— START THE DATA —
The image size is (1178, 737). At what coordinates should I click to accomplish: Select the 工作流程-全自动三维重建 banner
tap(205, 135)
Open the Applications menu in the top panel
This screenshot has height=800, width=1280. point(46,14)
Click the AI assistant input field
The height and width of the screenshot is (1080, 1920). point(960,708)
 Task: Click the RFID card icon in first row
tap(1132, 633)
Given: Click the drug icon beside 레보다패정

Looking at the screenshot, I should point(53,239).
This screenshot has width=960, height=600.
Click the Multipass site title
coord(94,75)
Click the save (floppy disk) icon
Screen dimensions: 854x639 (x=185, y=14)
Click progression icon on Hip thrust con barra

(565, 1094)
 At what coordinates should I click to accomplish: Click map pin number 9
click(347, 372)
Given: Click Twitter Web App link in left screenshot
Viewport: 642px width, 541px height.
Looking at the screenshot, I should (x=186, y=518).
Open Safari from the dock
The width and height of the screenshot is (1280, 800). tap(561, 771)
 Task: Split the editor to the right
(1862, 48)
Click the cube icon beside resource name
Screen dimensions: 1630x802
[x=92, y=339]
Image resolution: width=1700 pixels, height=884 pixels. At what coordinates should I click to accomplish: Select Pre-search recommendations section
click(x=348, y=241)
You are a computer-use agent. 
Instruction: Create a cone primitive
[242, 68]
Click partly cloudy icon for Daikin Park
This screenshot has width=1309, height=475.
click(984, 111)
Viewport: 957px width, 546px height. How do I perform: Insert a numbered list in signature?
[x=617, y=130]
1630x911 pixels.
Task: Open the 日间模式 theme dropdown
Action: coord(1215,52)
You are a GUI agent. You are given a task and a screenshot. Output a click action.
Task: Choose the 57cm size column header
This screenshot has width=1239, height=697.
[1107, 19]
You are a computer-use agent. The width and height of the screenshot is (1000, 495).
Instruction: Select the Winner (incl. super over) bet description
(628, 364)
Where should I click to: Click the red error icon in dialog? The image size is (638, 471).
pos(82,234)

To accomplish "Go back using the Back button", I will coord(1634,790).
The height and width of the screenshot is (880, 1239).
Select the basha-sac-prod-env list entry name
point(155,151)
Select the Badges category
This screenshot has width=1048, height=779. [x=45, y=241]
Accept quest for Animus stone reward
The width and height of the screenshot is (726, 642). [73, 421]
— END THE DATA —
• [STATED TASK] Copy the records exactly from their first line through the line containing "This screenshot has height=800, width=1280.", with that line included.

• [CORRECT RESPONSE]
The image size is (1178, 737). At what coordinates should I click to accomplish: Select the 工作流程-全自动三维重建 banner
tap(205, 135)
Open the Applications menu in the top panel
This screenshot has height=800, width=1280. point(46,14)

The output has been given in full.